25/03/2026
23 marzo - Atheist day
Oggi (in realtà 2 giorni fa, ma siamo pirati) noi, i pirati pastafariani, figli devoti del Prodigioso Spaghetto Volante, issiamo
le nostre bandiere per l’Atheist Day senza sentirci né controvento né fuori rotta,
perché sappiamo che il mare è grande abbastanza per tutte le rotte.
C’è chi naviga senza dèi, così come c’è chi se ne porta dentro mille, e chi uno solo.
E chi, come noi, che ne abbiamo uno pasticcione, magari anche un po’ beone,
con un piatto di spaghetti fumante nel piatto e un gran sorriso in bocca.
Difendere la laicità dello Stato per noi non è tradire la fede, anzi
è impedirle di farla diventare una noia obbligatoria o, peggio, una gabbia e un’arma in mano al potere.

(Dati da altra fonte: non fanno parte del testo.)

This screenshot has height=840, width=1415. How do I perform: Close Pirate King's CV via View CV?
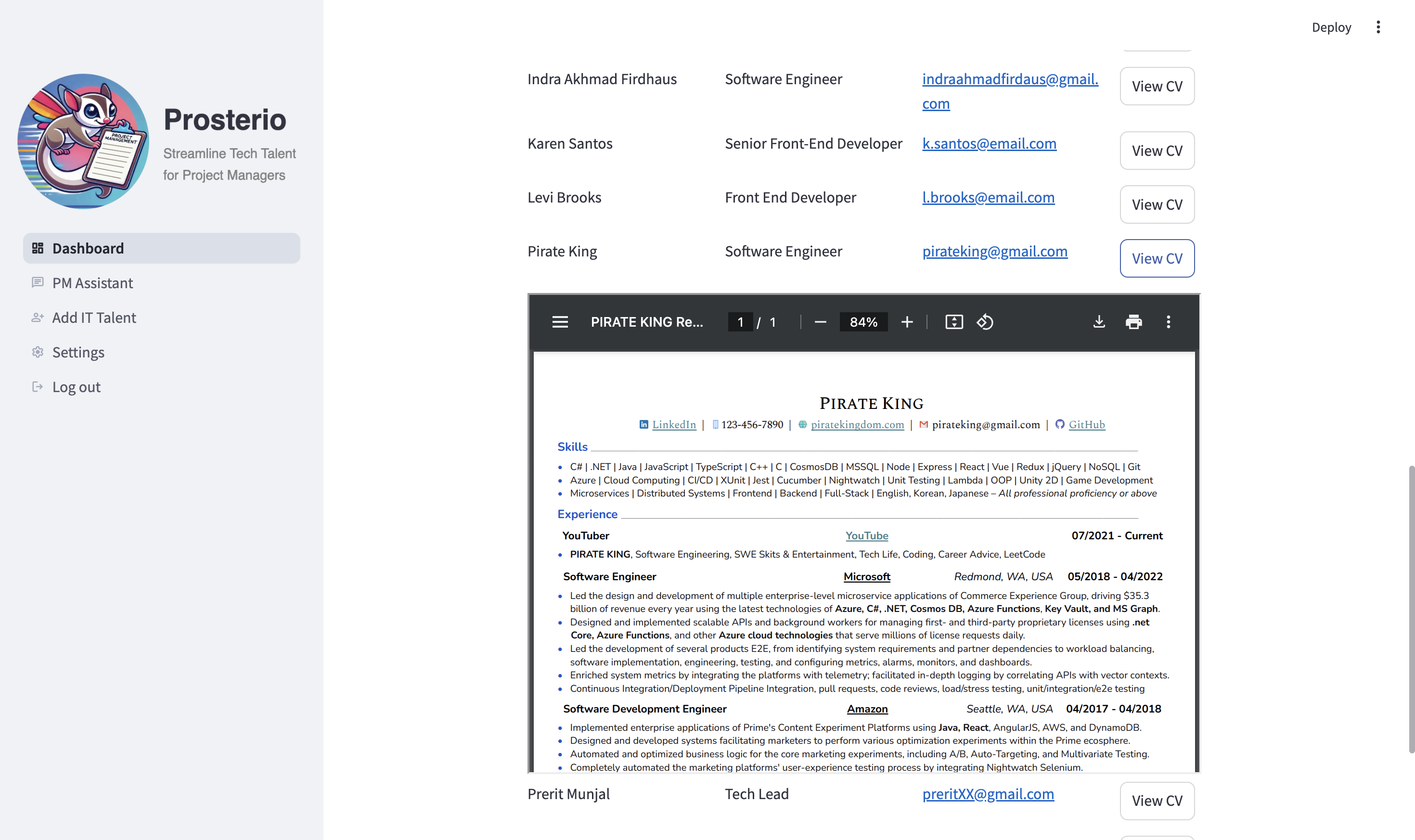coord(1157,258)
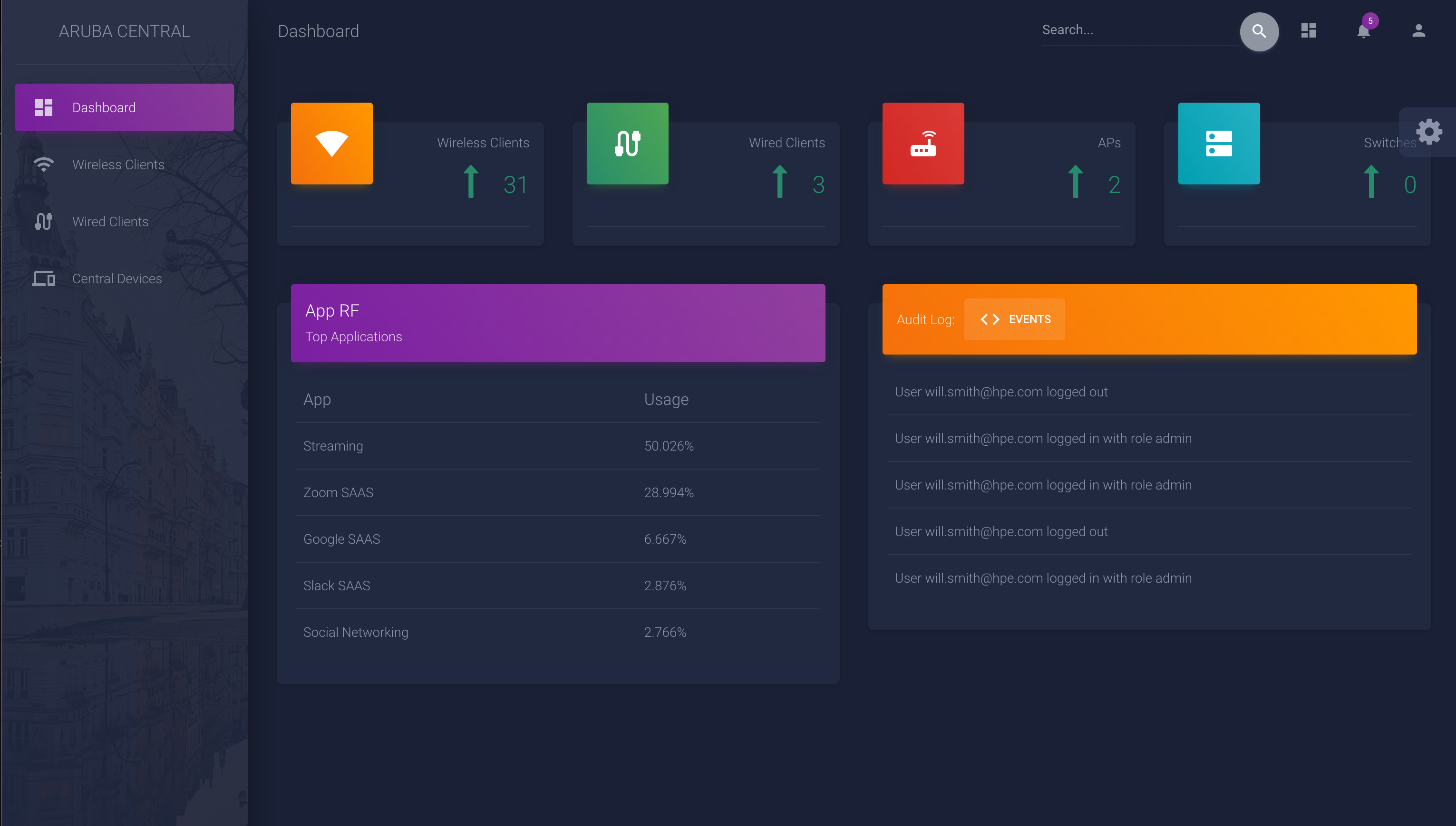Open the settings gear on the right edge

point(1430,131)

Noi crediamo, certo che crediamo. Ma non crediamo che il credo debba essere imposto o urlato,
che non sia mai una buon motivo per fare guerre.
La fede, se vale qualcosa, deve essere libera come il vento e leggera come parmigiano grattugiato.
E allora oggi brindiamo anche a chi non crede, perché la libertà di non credere è sorella della libertà di credere.
Quindi alzate i boccali, credenti e non credenti:
che il rispetto sia la nostra rotta comune,
e che ognuno possa navigare come vuole senza generare inutili tempeste.